Sabalenka, Djokovic: Stars risk missing Australian Open over vaccination status

Sabalenka, Djokovic

A number of tennis stars, including Novak Djokovic and Aryna Sabalenka, are set to miss next year’s Australian Open as they are not yet vaccinated against Covid-19.

The Grand Slam is due to begin on 17th January 2022, in Melbourne, Victoria and the state has introduced a vaccination mandate for professional athletes.

And Premier of Victoria, Daniel Andrews, believes tennis players are no exception and are unlikely to be allowed into the country unless they are jabbed in time.

“I don’t think an unvaccinated tennis player is going to get a visa to come into this country,” he said.

“If they did get a visa they’d probably have to quarantine for a couple of weeks.

“If I’m wrong I’m sure the federal government will let you know.

“[The virus] doesn’t care what your tennis ranking is, or how many Grand Slams you’ve won. It’s completely irrelevant. You need to be vaccinated to keep yourself safe and to keep others safe.”



These regulations are likely to impact a number of players on both the men’s and women’s tours.
Back in August, freelance tennis reporter, Ben Rothenberg said that “only 50 percent roughly of the men and women” who were competing at the US Open were vaccinated.

Speaking to KCRW, he explained the reasons for players’ scepticism and disinclination to take the vaccine.

“Some of them just think they’re healthy young athletes and don’t need it, and why would they take something that they conceive of as being risky for no purpose?

“Some have had genuine reasons for being slower to get it, whether it’s travel, you know, tennis players are very nomadic, going from different cities every week, different countries.
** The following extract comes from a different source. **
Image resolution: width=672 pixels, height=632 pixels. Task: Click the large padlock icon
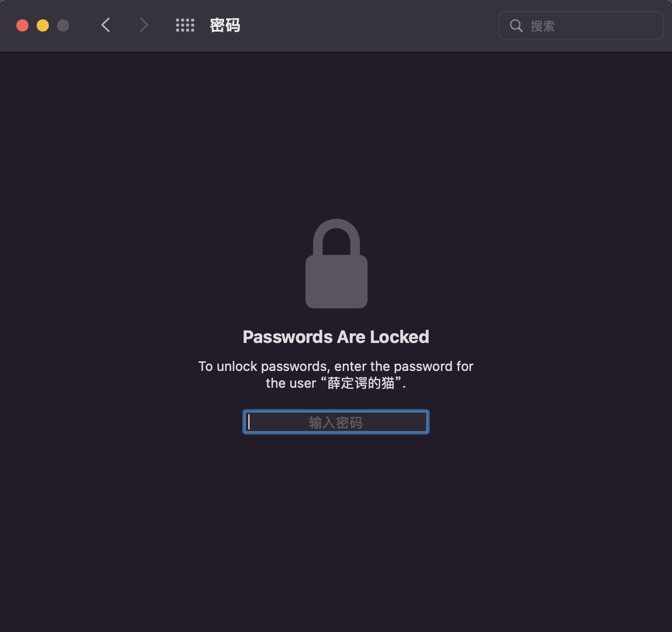(x=337, y=264)
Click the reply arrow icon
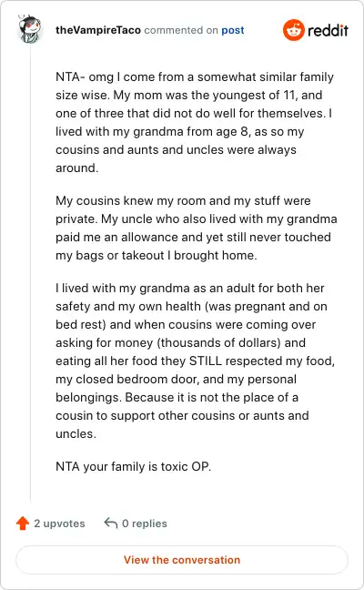This screenshot has width=364, height=590. point(111,523)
And so if … one of the vaccines requires different doses at different intervals, that can be tricky to do.”


Men’s world number one, Djokovic, declined to reveal his vaccination status in an interview with Serbian publication, Blic, and said it was “a private matter.”

However, the 34-year-old did admit in May earlier this year that he was opposed to mandatory vaccines for players on tour, arguing it would be against freedom of choice.

The nine-time Australian Open winner is still unsure if he’ll defend his title in Melbourne, but it may well be out of his hands.

In the women’s game, world number two, Sabalenka, was recently ruled out of the Indian Wells Open after testing positive for Covid-19 after revealing she “doesn’t trust” vaccines.


Back in March, the Belarusian said: “It’s tough to say, but I don’t really want it yet and I don’t want my family to take it. If I will have to do it, then, of course, I have to do it because our life is a travel life.”

In terms of quarantine measures for the tournament, organisers are hopeful of players spending time in a bio-secure bubble as opposed to hotel quarantining like last year.

The 2021 competition was pushed back three weeks this year and players were forced to remain in their hotel for a fortnight upon arrival in the country.